-- EXERCISE REQUIREMENTS --
All records are to be restated word for word, with pictures excluded.

-- Data records --
···
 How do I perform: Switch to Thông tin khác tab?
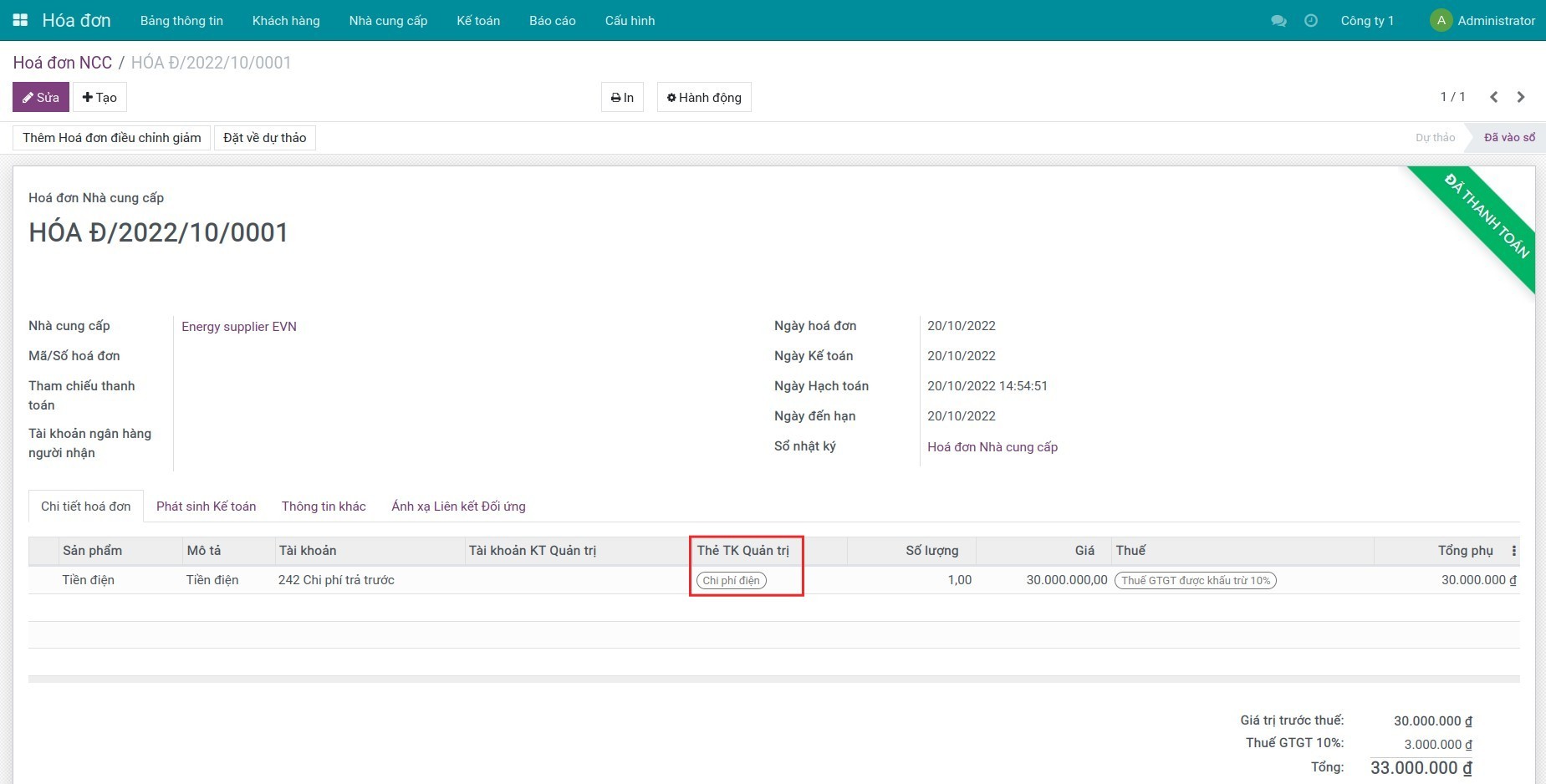(x=324, y=507)
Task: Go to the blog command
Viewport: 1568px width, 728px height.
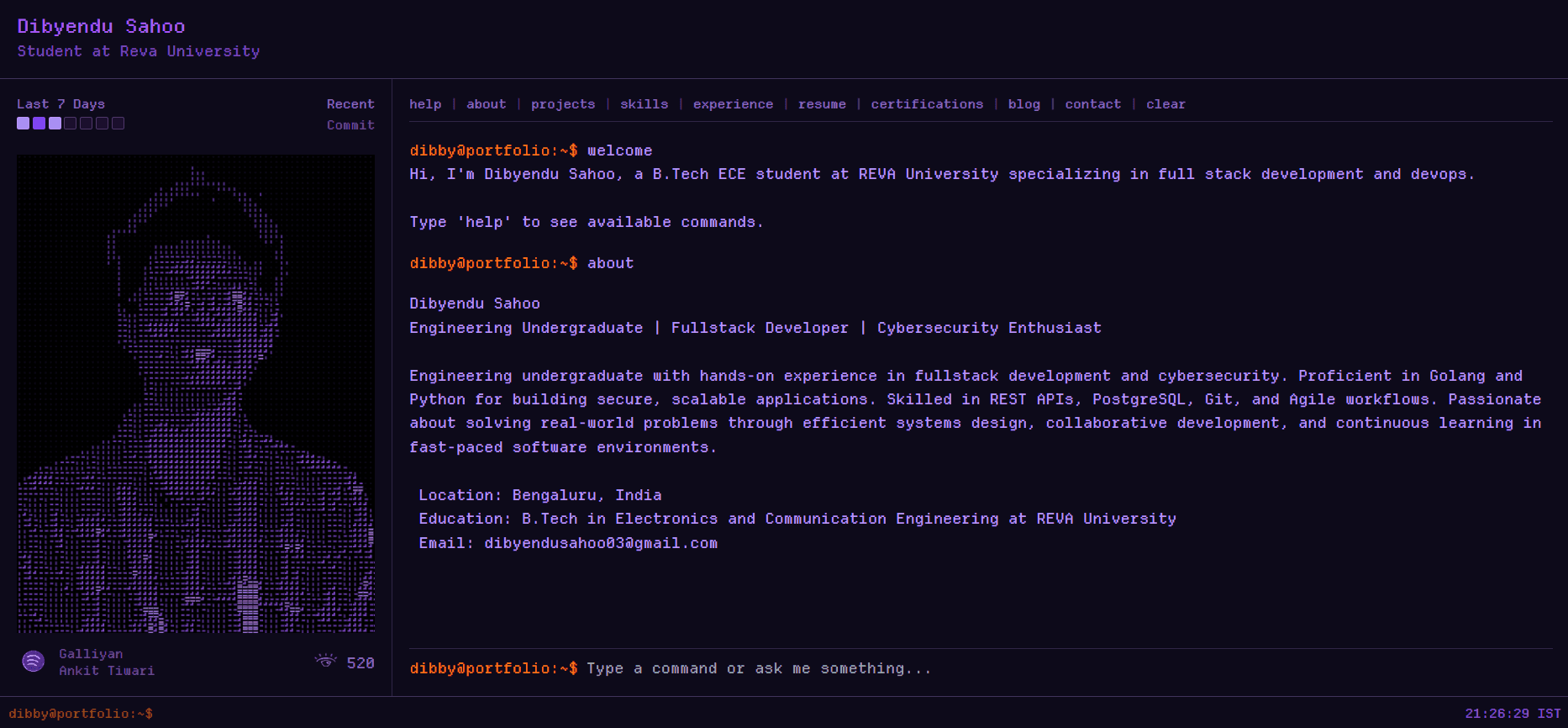Action: (1023, 104)
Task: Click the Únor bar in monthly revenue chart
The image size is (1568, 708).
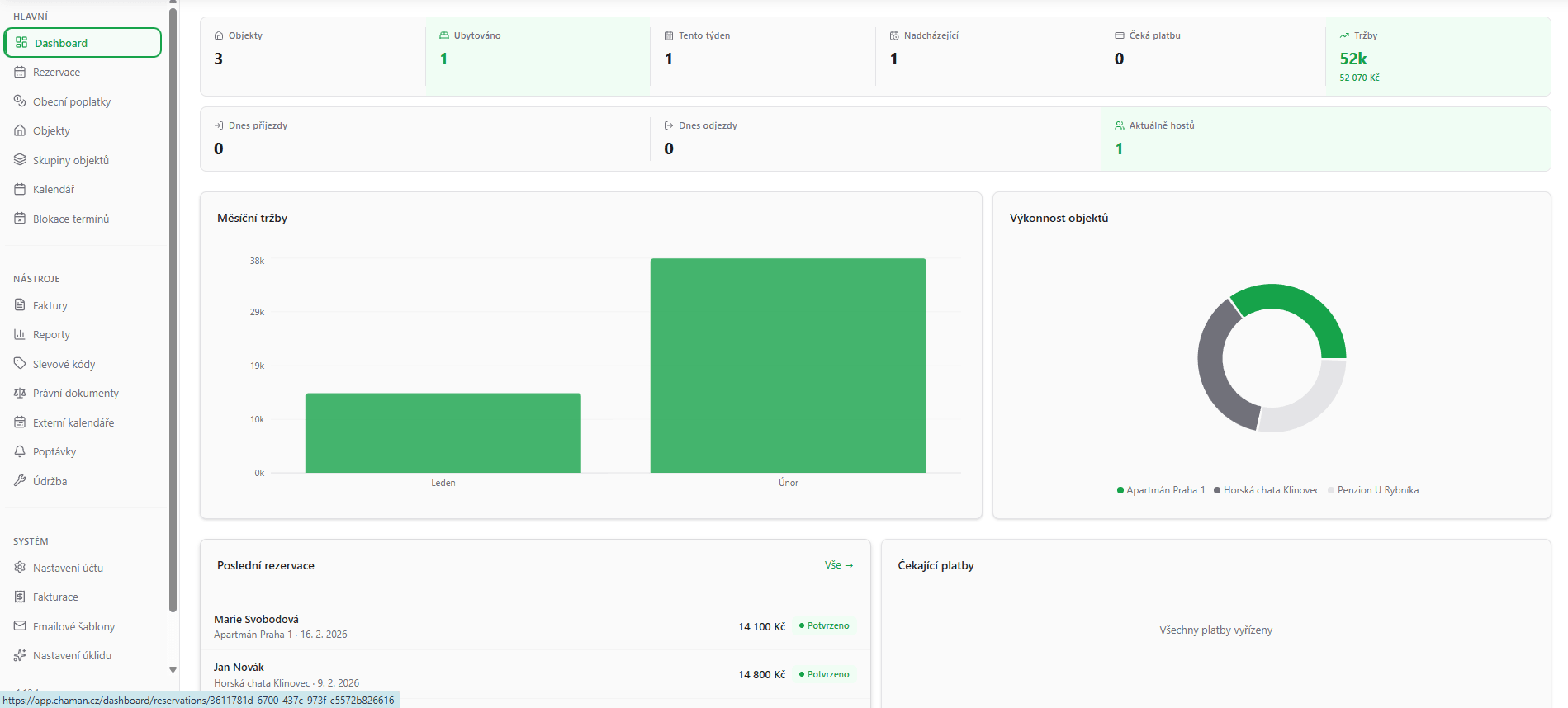Action: [x=788, y=366]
···
-- RESPONSE AREA --
 How do I perform: Switch to Thông tin khác tab?
(x=324, y=507)
Task: Go to the blog command
Viewport: 1568px width, 728px height.
Action: (1023, 104)
Task: Click the Únor bar in monthly revenue chart
The image size is (1568, 708).
Action: [x=788, y=366]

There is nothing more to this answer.